Extract to read:

We rule that it is permissible for Bloomberg to aggregate RMDS and portions of 3000 Xtra software that were available by disk or download for purposes of the third-party comparable exception. We strongly weigh the fact that Reuters designed RMDS to work with and enhance 3000 Xtra desktop software components. Once RMDS was connected to an information feed, RMDS and 3000 Xtra desktop computer software would work together; RMDS collected, analyzed, and distributed large volumes of data from one or more information feeds, which users could further manipulate, graph, perform calculations on, model, share, and otherwise act on using 3000 Xtra desktop software components. In this way, they acted as a single routine or sequence of code "designed to cause a computer to perform a desired function" and are, together, computer software as defined in Treasury Regulation § 1.199-3(j)(3)(i). Though RMDS and 3000 Xtra are different programs, nothing in the third-party comparable exception directs us to compare one program to another. See Treas. Reg. § 1.199-3(i)(6)(iii)(B). Rather, the exception directs us to compare a taxpayer's "software" to third-party software. Id.

We do not mean to suggest that a taxpayer can pick and choose endless portions of third-party software from various programs and compare those portions to the taxpayer's software. Our ruling is based on the specific facts of these cases, especially that Reuters designed RMDS to work with 3000 Xtra, the programs were highly integrated, and all of Reuters's largest 3000 Xtra subscribers also licensed RMDS. These are not two random, disassociated programs; they are designed to, and do, work together to perform functions for users.

b. Substantially Identical Software

To be substantially identical to BPS analytical and graphing software for purposes of Treasury Regulation § 1.199-3(i)(6)(iii)(B), Reuters's analytical and graphing software must (1) from a customer's perspective, have the same functional result as BPS analytical and graphing software and (2) have a significant overlap of features or purpose with the BPS software. Treas. Reg. § 1.199-3(i)(6)(iv)(A).

Respondent argued that Reuters's software satisfied neither prong, claiming in his opening brief that

Reuters offered RMDS as a "data management solution" that was downloaded on a customer's servers that helped customers manage their market data. [Bloomberg] introduced no evidence that BPS software provided [Bloomberg's] customers with similar control over data or data management functionality. In contrast, [Bloomberg], and not the BPS customers, managed and distributed large quantities of data over its network.
RMDS was an "open" application as it allowed customers to add additional data feeds that could be
viewed, displayed, and evaluated on 3000 Xtra Desktop Applications. In contrast, although the BPS allowed customers to input data into particular fields to run "what if" scenarios in certain analytics screens, it did not allow customers to independently upload a third-party's data feed into BPS, like a Reuters data feed. In that sense, a Reuters customer received RMDS software that they could use as they saw fit, but [Bloomberg's] customers could not do the same with the software associated with BPS.

Dataset extract:
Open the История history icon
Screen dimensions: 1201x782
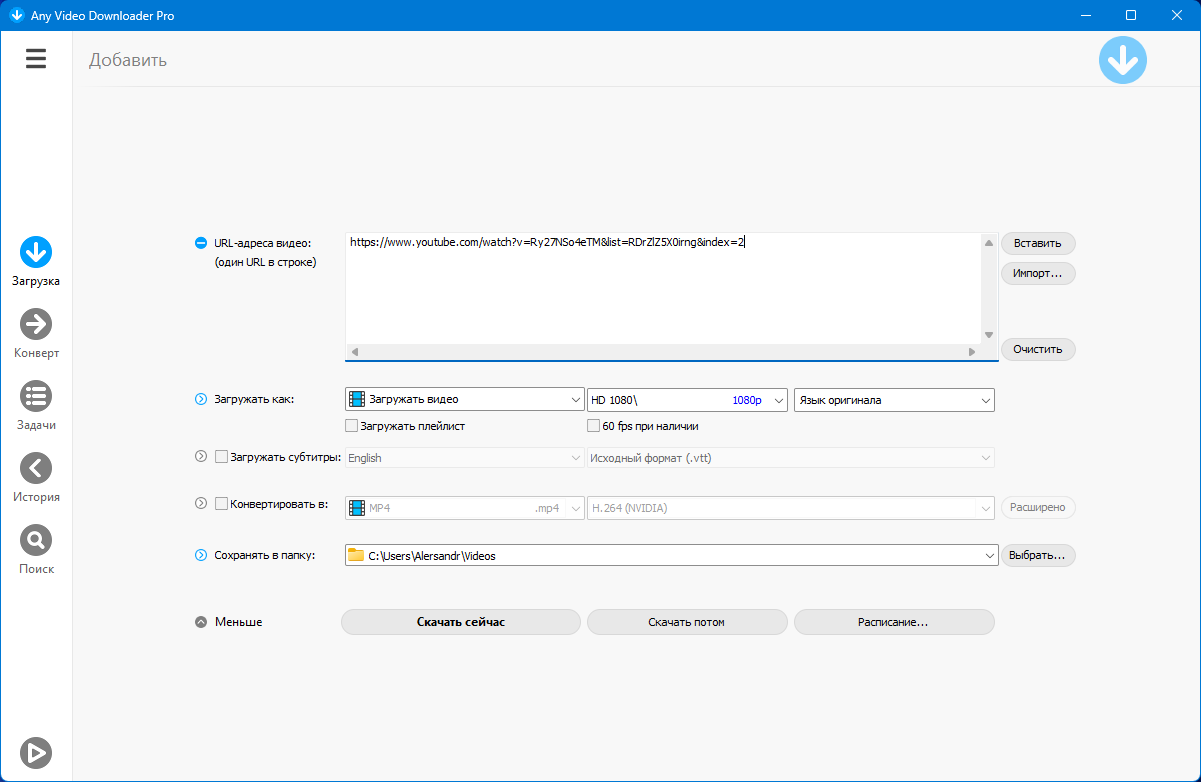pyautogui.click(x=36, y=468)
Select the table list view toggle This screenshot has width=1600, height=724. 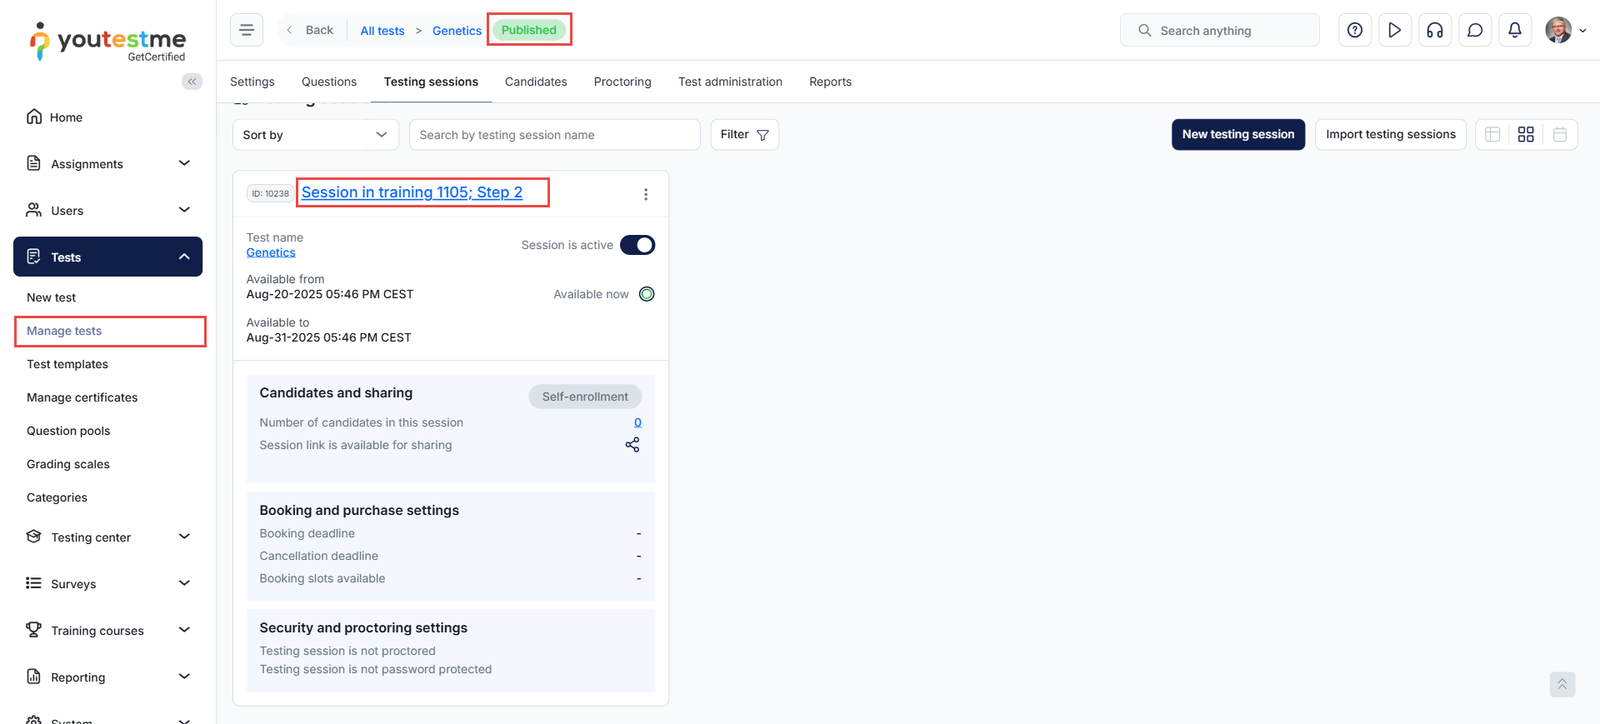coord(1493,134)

Directions:
Extract the section of the comparable-software ruling between "To be substantially" and "Reg. § 1.199-3(i)(6)(iv)(A).", inclusive, copying it word for word.

Task result:
To be substantially identical to BPS analytical and graphing software for purposes of Treasury Regulation § 1.199-3(i)(6)(iii)(B), Reuters's analytical and graphing software must (1) from a customer's perspective, have the same functional result as BPS analytical and graphing software and (2) have a significant overlap of features or purpose with the BPS software. Treas. Reg. § 1.199-3(i)(6)(iv)(A).